== Work to complete ==
Nothing but the pictures should be dropped when the records are transcribed word for word.

== Stored data ==
== == ==

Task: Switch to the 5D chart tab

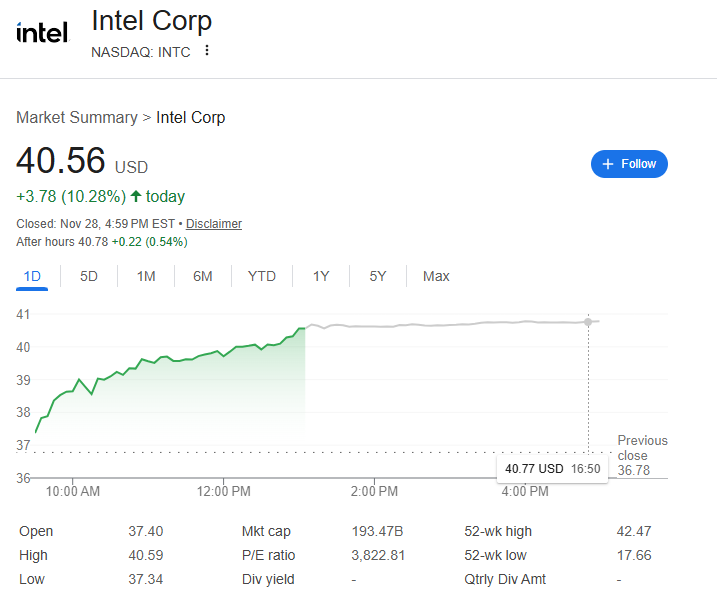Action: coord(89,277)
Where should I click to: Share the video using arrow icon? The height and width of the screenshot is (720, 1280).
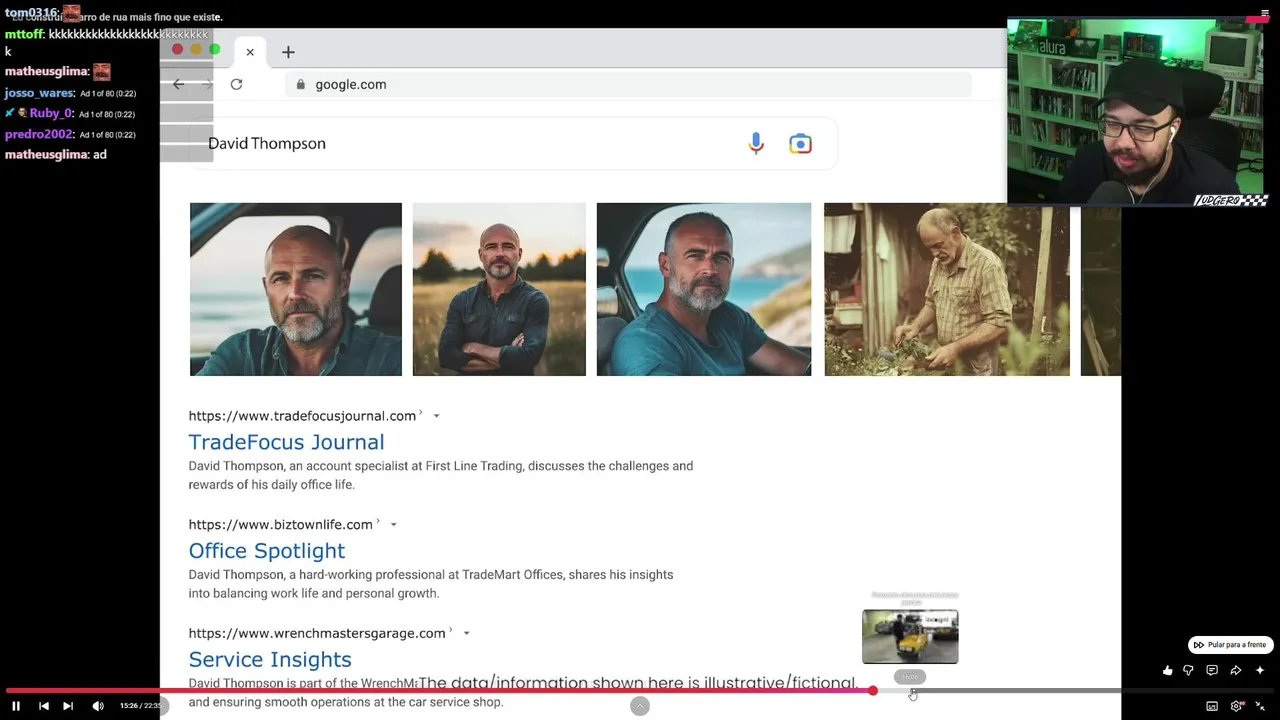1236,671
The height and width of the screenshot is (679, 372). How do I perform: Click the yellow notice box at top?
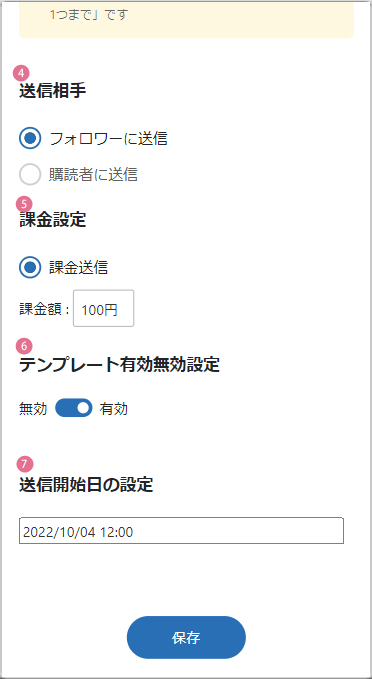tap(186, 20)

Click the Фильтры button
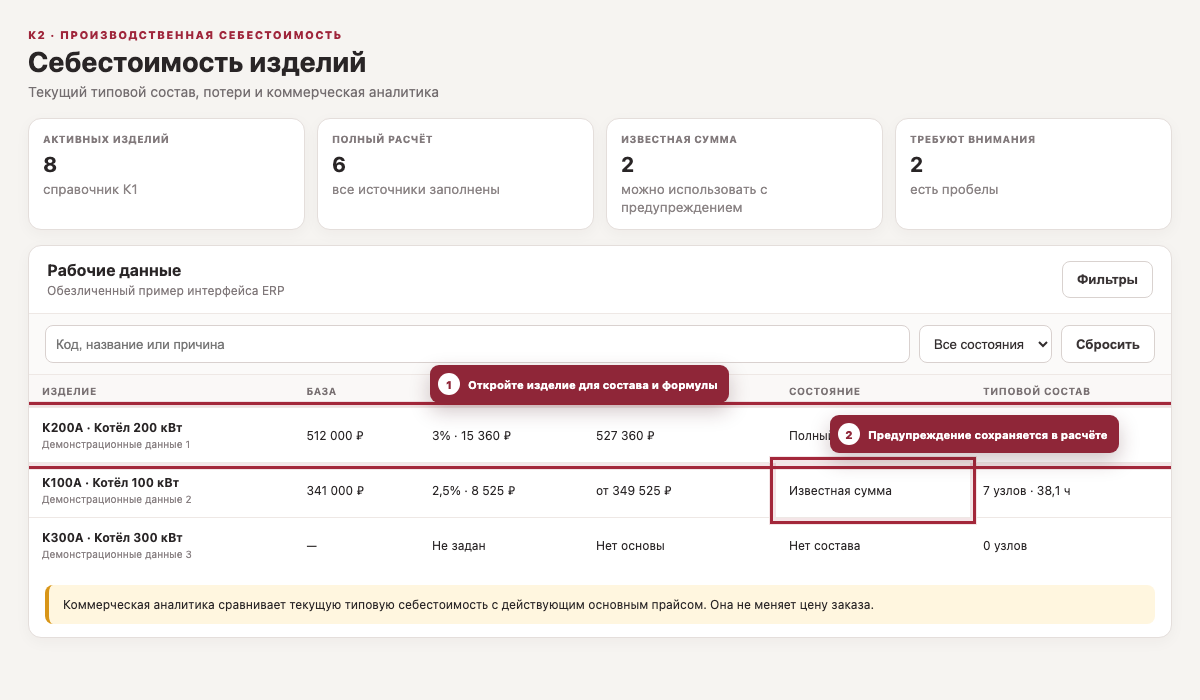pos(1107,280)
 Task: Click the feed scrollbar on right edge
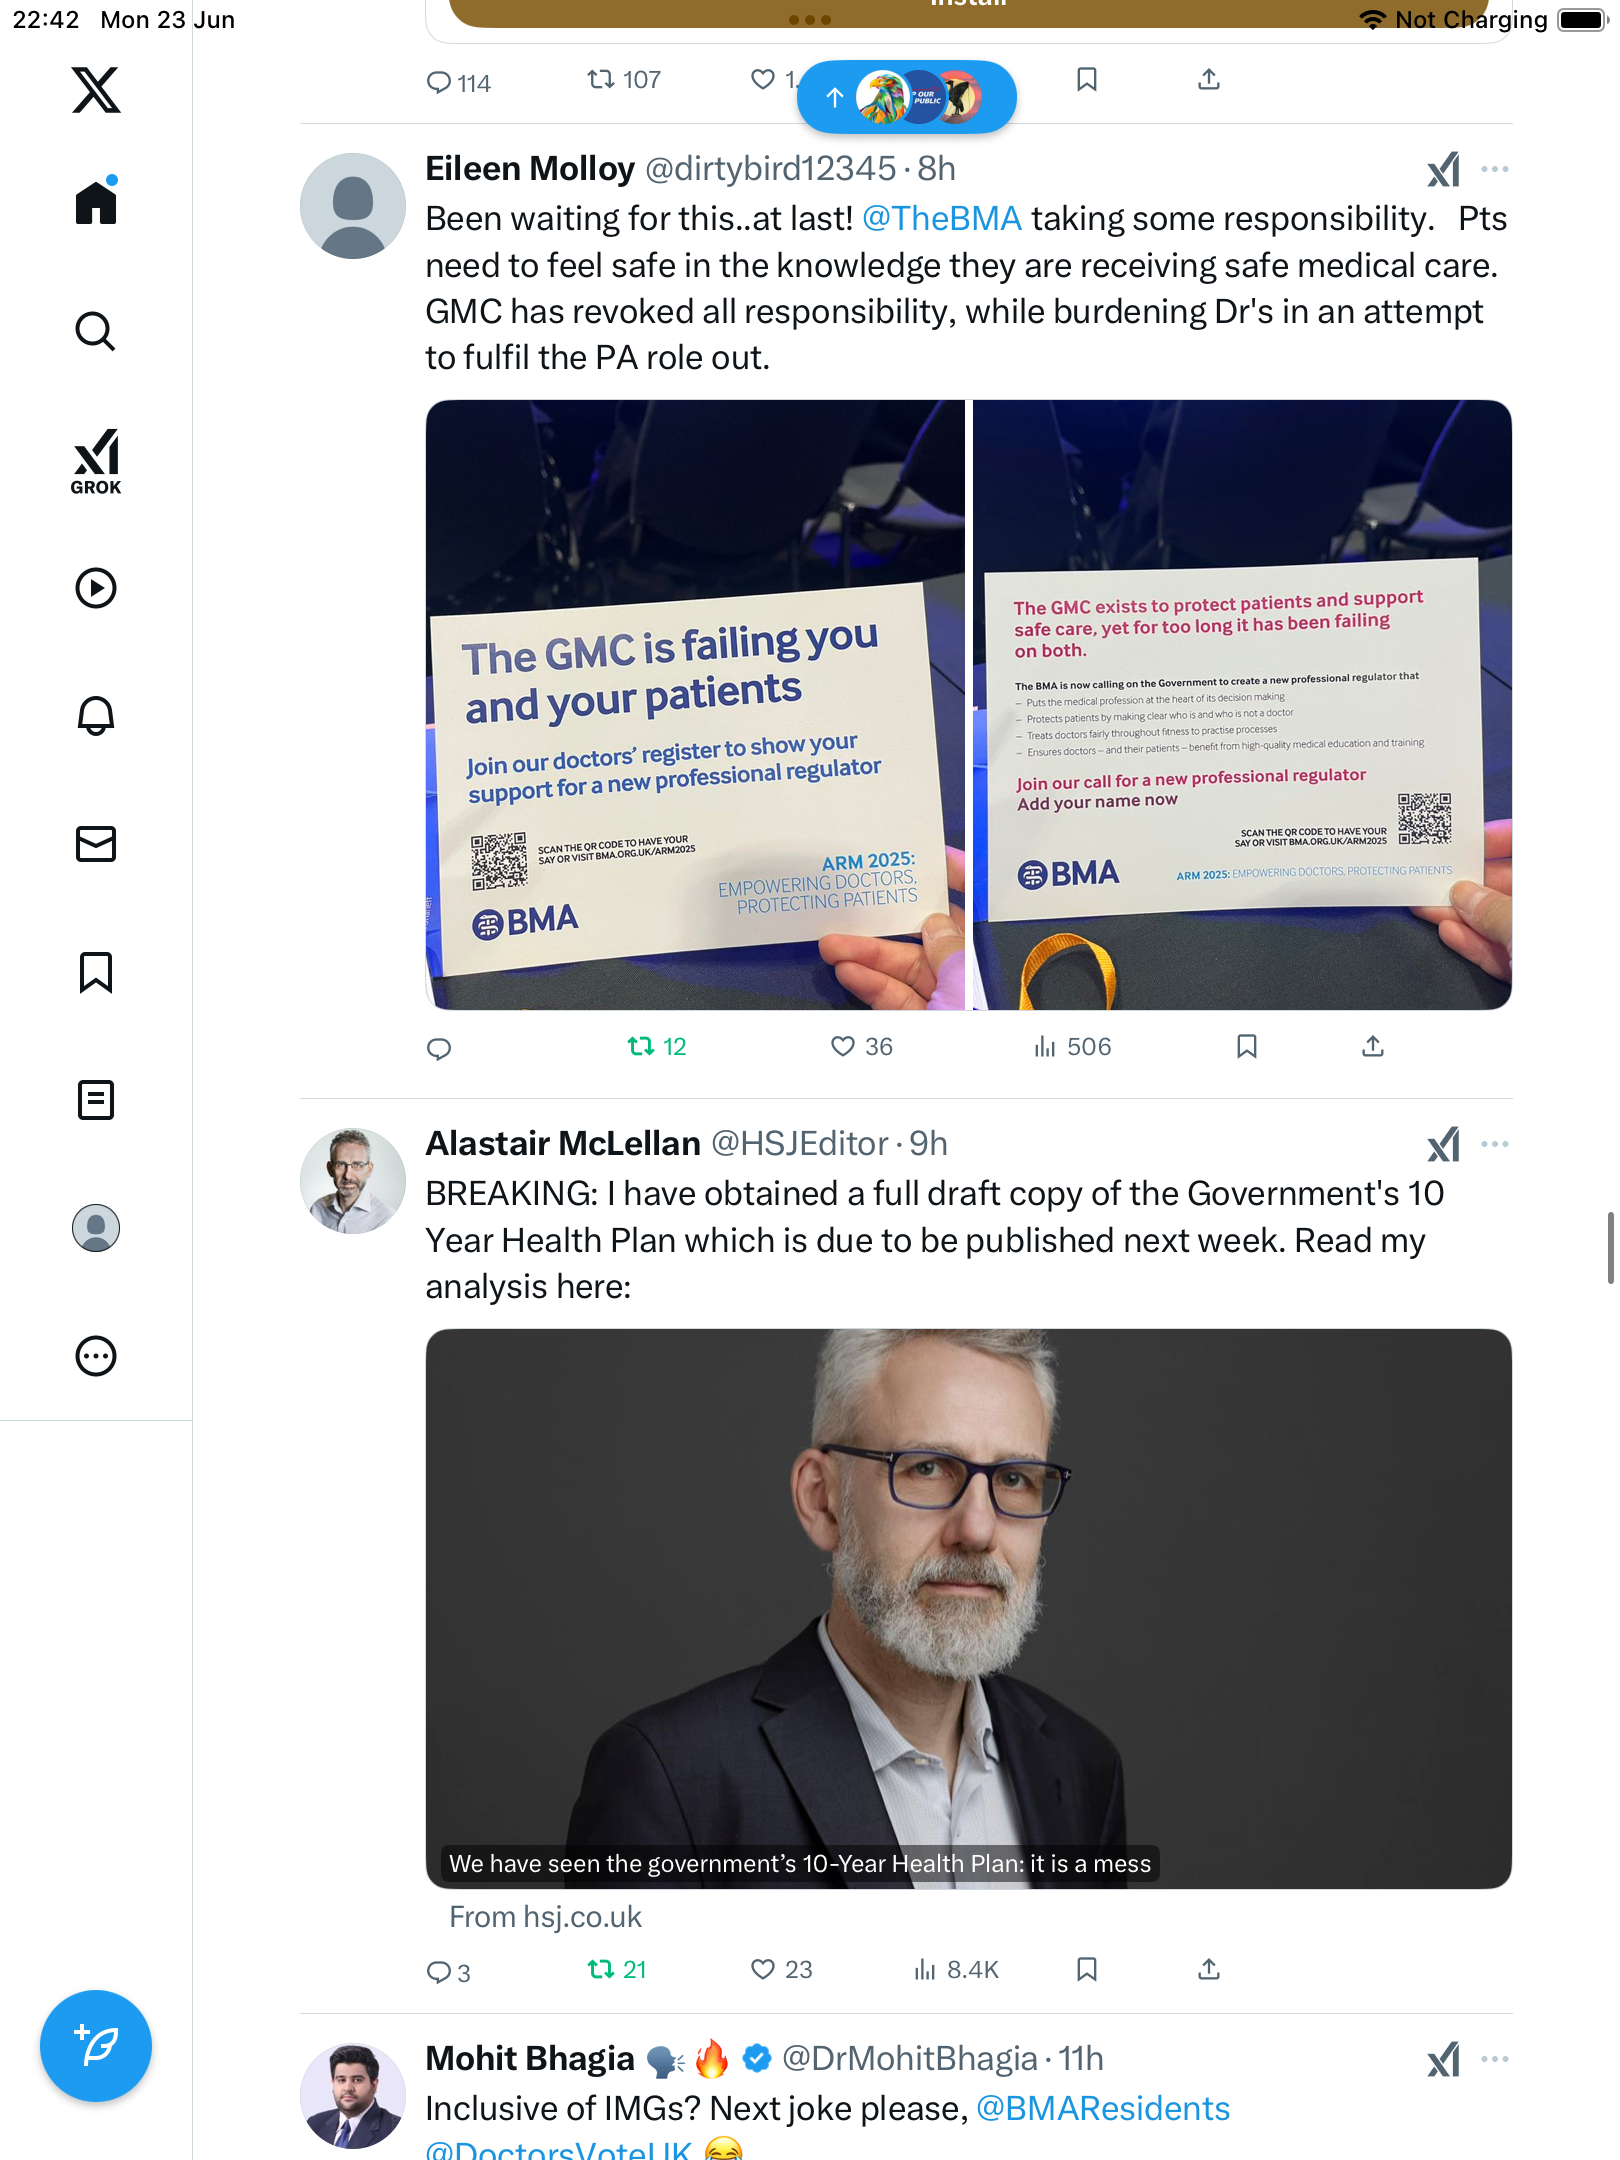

== == ==

== Exercise answer ==
Task: Switch to the 5D chart tab

Action: coord(89,277)
Where should I click to: Share the video using arrow icon? The height and width of the screenshot is (720, 1280).
1236,671
The height and width of the screenshot is (679, 372). How do I perform: Click the yellow notice box at top?
tap(186, 20)

Click the Фильтры button
pos(1107,280)
 Task: Click the feed scrollbar on right edge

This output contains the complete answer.